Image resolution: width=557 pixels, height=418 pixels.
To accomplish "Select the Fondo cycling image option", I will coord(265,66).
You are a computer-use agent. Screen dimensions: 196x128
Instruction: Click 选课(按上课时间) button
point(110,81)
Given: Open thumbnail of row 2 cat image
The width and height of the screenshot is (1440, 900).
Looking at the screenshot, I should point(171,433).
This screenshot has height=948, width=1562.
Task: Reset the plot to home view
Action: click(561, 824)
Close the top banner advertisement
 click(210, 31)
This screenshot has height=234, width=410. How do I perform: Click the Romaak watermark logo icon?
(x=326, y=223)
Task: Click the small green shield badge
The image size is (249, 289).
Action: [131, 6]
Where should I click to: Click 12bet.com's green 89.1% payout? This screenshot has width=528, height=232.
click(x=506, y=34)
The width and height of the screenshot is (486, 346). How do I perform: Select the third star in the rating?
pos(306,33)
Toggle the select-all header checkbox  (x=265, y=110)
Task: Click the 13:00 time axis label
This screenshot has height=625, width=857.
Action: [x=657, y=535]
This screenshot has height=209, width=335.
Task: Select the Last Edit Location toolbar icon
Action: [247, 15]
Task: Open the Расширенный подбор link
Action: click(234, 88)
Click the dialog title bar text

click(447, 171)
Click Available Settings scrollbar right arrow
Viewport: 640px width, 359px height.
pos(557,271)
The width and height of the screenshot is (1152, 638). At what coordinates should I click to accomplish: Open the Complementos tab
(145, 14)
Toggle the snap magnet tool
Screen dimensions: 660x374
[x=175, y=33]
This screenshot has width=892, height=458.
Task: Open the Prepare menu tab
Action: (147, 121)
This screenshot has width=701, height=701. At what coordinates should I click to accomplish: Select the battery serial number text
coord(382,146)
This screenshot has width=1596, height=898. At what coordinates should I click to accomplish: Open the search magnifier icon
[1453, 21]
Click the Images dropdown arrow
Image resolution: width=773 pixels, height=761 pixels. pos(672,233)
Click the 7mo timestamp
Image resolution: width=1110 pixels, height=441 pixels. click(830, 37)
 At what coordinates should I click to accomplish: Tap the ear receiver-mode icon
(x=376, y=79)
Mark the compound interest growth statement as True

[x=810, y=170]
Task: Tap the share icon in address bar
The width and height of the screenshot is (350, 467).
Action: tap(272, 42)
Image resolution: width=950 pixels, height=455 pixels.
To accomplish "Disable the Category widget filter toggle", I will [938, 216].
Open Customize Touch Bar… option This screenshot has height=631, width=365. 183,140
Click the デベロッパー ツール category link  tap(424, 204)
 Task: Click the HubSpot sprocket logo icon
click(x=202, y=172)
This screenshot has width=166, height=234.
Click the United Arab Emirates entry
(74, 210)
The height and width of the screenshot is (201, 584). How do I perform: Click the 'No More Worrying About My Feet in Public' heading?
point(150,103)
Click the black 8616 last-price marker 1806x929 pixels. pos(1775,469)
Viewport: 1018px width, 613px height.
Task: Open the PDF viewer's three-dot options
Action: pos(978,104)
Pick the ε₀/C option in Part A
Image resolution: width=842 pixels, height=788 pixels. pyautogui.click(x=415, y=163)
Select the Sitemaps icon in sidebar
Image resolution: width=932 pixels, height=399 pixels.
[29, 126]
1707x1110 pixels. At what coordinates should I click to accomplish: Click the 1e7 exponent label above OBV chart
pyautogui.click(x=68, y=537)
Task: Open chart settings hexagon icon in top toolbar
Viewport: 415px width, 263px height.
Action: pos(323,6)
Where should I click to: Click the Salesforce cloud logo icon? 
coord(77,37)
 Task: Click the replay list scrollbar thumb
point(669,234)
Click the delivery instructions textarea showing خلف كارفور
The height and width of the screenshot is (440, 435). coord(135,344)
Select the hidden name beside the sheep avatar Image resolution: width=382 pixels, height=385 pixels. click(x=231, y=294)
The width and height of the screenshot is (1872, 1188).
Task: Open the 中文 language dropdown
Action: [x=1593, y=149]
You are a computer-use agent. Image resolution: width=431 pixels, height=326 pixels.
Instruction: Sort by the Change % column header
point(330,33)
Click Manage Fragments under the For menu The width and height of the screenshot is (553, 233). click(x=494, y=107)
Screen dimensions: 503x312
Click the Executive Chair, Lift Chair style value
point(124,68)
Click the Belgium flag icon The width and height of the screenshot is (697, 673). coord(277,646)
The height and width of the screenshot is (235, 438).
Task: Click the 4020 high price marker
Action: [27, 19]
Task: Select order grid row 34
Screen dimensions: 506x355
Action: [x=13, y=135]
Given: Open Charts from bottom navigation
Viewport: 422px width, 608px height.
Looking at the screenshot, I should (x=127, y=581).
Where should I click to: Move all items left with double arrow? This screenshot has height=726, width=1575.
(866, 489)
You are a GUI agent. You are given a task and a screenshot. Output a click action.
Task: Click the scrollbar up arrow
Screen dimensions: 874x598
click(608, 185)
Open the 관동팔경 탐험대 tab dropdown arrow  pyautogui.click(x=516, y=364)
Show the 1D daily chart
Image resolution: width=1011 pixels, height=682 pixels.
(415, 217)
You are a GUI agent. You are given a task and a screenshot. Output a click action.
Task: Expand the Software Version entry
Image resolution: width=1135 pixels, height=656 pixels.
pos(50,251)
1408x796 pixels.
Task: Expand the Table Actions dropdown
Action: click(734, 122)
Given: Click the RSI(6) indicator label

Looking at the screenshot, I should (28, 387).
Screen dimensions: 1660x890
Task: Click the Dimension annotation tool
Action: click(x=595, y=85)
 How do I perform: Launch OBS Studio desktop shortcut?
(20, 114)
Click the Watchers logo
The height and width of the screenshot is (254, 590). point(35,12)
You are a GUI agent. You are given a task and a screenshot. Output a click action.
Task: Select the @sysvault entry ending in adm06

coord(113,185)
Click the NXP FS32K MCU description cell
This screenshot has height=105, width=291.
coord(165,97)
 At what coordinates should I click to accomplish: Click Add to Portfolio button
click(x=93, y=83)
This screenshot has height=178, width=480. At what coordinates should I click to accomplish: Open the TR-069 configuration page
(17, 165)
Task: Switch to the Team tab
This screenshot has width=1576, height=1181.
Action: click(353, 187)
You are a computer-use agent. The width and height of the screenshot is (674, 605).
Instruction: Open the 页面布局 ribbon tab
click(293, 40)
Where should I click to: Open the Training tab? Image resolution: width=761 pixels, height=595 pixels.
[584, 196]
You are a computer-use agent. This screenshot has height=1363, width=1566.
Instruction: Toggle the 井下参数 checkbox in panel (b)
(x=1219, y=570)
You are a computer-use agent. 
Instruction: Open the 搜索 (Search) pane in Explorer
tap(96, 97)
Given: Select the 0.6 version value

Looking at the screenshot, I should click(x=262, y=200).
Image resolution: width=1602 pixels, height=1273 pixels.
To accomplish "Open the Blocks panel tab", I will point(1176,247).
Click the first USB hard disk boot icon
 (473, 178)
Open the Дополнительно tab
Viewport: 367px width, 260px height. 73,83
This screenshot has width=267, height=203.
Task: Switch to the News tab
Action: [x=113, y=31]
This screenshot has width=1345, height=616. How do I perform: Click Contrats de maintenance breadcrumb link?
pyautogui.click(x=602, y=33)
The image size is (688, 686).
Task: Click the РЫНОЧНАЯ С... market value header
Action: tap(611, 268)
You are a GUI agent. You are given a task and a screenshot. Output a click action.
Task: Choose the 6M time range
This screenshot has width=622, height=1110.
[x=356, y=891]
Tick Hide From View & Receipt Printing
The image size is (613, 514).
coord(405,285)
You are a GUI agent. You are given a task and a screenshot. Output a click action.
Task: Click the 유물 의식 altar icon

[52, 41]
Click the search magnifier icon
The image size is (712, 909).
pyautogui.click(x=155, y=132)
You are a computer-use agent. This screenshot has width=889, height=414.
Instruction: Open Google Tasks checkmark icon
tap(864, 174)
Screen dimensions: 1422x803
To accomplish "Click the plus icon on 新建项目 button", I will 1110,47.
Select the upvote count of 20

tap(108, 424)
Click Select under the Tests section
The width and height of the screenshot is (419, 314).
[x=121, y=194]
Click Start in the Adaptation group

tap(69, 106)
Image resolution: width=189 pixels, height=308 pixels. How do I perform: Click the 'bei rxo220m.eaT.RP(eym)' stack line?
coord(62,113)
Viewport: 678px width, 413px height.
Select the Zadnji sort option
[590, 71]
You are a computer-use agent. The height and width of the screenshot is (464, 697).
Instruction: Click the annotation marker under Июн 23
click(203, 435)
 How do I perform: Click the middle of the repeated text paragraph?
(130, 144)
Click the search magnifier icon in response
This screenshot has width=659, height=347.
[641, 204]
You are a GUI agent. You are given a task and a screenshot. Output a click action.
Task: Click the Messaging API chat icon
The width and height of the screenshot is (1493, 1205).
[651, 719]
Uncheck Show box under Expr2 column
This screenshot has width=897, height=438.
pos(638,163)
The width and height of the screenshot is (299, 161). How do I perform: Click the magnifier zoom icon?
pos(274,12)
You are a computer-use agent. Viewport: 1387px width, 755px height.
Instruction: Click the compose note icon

######

REQUIREMENT: Arrange the lines above as a numbered list, starting at the line containing "Task: Click the 13:00 time axis label" and ending at the line containing "pos(557,271)". Omit any blank lines.

TASK RESULT:
1. Task: Click the 13:00 time axis label
2. This screenshot has height=625, width=857.
3. Action: [x=657, y=535]
4. This screenshot has height=209, width=335.
5. Task: Select the Last Edit Location toolbar icon
6. Action: [247, 15]
7. Task: Open the Расширенный подбор link
8. Action: click(234, 88)
9. Click the dialog title bar text
10. click(447, 171)
11. Click Available Settings scrollbar right arrow
12. Viewport: 640px width, 359px height.
13. pos(557,271)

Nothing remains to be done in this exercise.